Repeat all of the rows below character for character, keeping every line in its original order.

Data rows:
%%

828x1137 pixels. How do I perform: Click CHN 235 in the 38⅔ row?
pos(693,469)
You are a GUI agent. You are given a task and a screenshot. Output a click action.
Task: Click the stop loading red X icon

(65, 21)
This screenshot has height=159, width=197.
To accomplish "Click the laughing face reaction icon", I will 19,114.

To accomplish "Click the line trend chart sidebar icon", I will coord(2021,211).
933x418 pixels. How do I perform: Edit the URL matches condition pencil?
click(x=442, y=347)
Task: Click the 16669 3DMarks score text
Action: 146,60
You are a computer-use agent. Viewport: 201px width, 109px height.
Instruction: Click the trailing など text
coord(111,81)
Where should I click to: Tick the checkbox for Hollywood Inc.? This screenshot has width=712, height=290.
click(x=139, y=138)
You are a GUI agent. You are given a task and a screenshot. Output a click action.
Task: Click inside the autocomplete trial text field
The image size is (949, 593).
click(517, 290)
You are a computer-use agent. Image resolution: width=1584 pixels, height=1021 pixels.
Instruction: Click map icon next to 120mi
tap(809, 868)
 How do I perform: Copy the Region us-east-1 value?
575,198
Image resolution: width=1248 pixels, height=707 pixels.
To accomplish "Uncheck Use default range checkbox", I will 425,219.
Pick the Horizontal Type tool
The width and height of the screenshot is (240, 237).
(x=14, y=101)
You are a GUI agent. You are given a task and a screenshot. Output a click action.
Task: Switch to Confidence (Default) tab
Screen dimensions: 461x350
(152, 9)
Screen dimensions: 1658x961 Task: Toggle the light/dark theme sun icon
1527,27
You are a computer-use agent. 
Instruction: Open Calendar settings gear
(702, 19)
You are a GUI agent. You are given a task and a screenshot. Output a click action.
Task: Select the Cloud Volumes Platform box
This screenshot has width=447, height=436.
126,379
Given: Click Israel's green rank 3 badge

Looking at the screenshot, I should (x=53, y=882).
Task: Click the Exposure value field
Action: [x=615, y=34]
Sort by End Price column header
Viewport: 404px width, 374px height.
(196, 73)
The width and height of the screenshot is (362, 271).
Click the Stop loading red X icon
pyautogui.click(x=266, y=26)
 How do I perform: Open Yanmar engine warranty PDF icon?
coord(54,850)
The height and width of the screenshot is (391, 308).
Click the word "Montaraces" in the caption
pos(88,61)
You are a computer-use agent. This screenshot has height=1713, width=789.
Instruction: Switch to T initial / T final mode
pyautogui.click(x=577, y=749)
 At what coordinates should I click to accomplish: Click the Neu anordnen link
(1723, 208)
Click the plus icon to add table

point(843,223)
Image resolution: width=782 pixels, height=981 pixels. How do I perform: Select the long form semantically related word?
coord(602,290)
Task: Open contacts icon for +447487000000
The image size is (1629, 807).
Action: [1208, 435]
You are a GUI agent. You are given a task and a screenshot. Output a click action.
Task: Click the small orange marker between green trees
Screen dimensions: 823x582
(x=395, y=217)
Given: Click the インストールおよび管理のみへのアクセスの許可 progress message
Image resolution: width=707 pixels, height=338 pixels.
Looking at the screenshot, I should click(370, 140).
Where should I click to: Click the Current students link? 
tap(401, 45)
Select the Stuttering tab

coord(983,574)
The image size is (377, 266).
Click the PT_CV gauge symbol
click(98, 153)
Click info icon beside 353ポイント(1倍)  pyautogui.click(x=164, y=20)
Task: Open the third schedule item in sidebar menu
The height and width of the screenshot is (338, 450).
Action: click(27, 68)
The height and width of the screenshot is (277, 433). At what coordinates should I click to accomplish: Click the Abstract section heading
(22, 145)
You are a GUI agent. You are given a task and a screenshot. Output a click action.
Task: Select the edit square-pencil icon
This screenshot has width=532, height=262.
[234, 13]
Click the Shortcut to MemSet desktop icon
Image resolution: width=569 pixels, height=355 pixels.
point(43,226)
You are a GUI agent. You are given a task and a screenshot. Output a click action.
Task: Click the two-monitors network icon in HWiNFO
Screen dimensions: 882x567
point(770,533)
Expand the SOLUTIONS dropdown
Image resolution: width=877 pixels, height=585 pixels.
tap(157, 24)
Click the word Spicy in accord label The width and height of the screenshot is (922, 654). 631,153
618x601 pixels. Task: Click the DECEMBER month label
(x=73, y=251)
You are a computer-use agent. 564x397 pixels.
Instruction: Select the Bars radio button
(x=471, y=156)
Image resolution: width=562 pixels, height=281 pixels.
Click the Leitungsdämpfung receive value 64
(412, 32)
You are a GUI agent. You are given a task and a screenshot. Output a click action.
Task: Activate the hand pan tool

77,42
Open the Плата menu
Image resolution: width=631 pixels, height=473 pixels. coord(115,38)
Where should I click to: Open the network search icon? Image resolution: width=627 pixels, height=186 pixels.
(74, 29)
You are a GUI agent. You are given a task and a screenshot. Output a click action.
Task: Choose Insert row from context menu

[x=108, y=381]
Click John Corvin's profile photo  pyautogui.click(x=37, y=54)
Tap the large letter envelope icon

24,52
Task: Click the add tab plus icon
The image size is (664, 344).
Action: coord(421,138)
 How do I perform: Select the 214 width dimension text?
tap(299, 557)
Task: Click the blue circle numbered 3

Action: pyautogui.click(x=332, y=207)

%%

SOLVED EXERCISE:
828x1137 pixels. How do I perform: Click CHN 235 in the 38⅔ row?
pos(693,469)
You are a GUI agent. You are given a task and a screenshot. Output a click action.
Task: Click the stop loading red X icon

(65, 21)
This screenshot has height=159, width=197.
To accomplish "Click the laughing face reaction icon", I will 19,114.

To accomplish "Click the line trend chart sidebar icon", I will coord(2021,211).
933x418 pixels. How do I perform: Edit the URL matches condition pencil?
click(x=442, y=347)
Task: Click the 16669 3DMarks score text
Action: 146,60
You are a computer-use agent. Viewport: 201px width, 109px height.
Instruction: Click the trailing など text
coord(111,81)
Where should I click to: Tick the checkbox for Hollywood Inc.? This screenshot has width=712, height=290.
click(x=139, y=138)
You are a GUI agent. You are given a task and a screenshot. Output a click action.
Task: Click inside the autocomplete trial text field
The image size is (949, 593).
click(517, 290)
You are a computer-use agent. Image resolution: width=1584 pixels, height=1021 pixels.
Instruction: Click map icon next to 120mi
tap(809, 868)
 How do I perform: Copy the Region us-east-1 value?
575,198
Image resolution: width=1248 pixels, height=707 pixels.
To accomplish "Uncheck Use default range checkbox", I will 425,219.
Pick the Horizontal Type tool
The width and height of the screenshot is (240, 237).
(x=14, y=101)
You are a GUI agent. You are given a task and a screenshot. Output a click action.
Task: Switch to Confidence (Default) tab
Screen dimensions: 461x350
(152, 9)
Screen dimensions: 1658x961 Task: Toggle the light/dark theme sun icon
1527,27
You are a computer-use agent. 
Instruction: Open Calendar settings gear
(702, 19)
You are a GUI agent. You are given a task and a screenshot. Output a click action.
Task: Select the Cloud Volumes Platform box
This screenshot has width=447, height=436.
126,379
Given: Click Israel's green rank 3 badge

Looking at the screenshot, I should (x=53, y=882).
Task: Click the Exposure value field
Action: [x=615, y=34]
Sort by End Price column header
Viewport: 404px width, 374px height.
(196, 73)
The width and height of the screenshot is (362, 271).
Click the Stop loading red X icon
pyautogui.click(x=266, y=26)
 How do I perform: Open Yanmar engine warranty PDF icon?
coord(54,850)
The height and width of the screenshot is (391, 308).
Click the word "Montaraces" in the caption
pos(88,61)
You are a computer-use agent. This screenshot has height=1713, width=789.
Instruction: Switch to T initial / T final mode
pyautogui.click(x=577, y=749)
 At what coordinates should I click to accomplish: Click the Neu anordnen link
(1723, 208)
Click the plus icon to add table

point(843,223)
Image resolution: width=782 pixels, height=981 pixels. How do I perform: Select the long form semantically related word?
coord(602,290)
Task: Open contacts icon for +447487000000
The image size is (1629, 807).
Action: [1208, 435]
You are a GUI agent. You are given a task and a screenshot. Output a click action.
Task: Click the small orange marker between green trees
Screen dimensions: 823x582
(x=395, y=217)
Given: Click the インストールおよび管理のみへのアクセスの許可 progress message
Image resolution: width=707 pixels, height=338 pixels.
Looking at the screenshot, I should click(370, 140).
Where should I click to: Click the Current students link? 
tap(401, 45)
Select the Stuttering tab

coord(983,574)
The image size is (377, 266).
Click the PT_CV gauge symbol
click(98, 153)
Click info icon beside 353ポイント(1倍)  pyautogui.click(x=164, y=20)
Task: Open the third schedule item in sidebar menu
The height and width of the screenshot is (338, 450).
Action: click(27, 68)
The height and width of the screenshot is (277, 433). At what coordinates should I click to accomplish: Click the Abstract section heading
(22, 145)
You are a GUI agent. You are given a task and a screenshot. Output a click action.
Task: Select the edit square-pencil icon
This screenshot has width=532, height=262.
[234, 13]
Click the Shortcut to MemSet desktop icon
Image resolution: width=569 pixels, height=355 pixels.
point(43,226)
You are a GUI agent. You are given a task and a screenshot. Output a click action.
Task: Click the two-monitors network icon in HWiNFO
Screen dimensions: 882x567
point(770,533)
Expand the SOLUTIONS dropdown
Image resolution: width=877 pixels, height=585 pixels.
tap(157, 24)
Click the word Spicy in accord label The width and height of the screenshot is (922, 654). 631,153
618x601 pixels. Task: Click the DECEMBER month label
(x=73, y=251)
You are a computer-use agent. 564x397 pixels.
Instruction: Select the Bars radio button
(x=471, y=156)
Image resolution: width=562 pixels, height=281 pixels.
Click the Leitungsdämpfung receive value 64
(412, 32)
You are a GUI agent. You are given a task and a screenshot. Output a click action.
Task: Activate the hand pan tool

77,42
Open the Плата menu
Image resolution: width=631 pixels, height=473 pixels. coord(115,38)
Where should I click to: Open the network search icon? Image resolution: width=627 pixels, height=186 pixels.
(74, 29)
You are a GUI agent. You are given a task and a screenshot. Output a click action.
Task: Choose Insert row from context menu

[x=108, y=381]
Click John Corvin's profile photo  pyautogui.click(x=37, y=54)
Tap the large letter envelope icon

24,52
Task: Click the add tab plus icon
The image size is (664, 344).
Action: coord(421,138)
 How do I perform: Select the 214 width dimension text?
tap(299, 557)
Task: Click the blue circle numbered 3

Action: pyautogui.click(x=332, y=207)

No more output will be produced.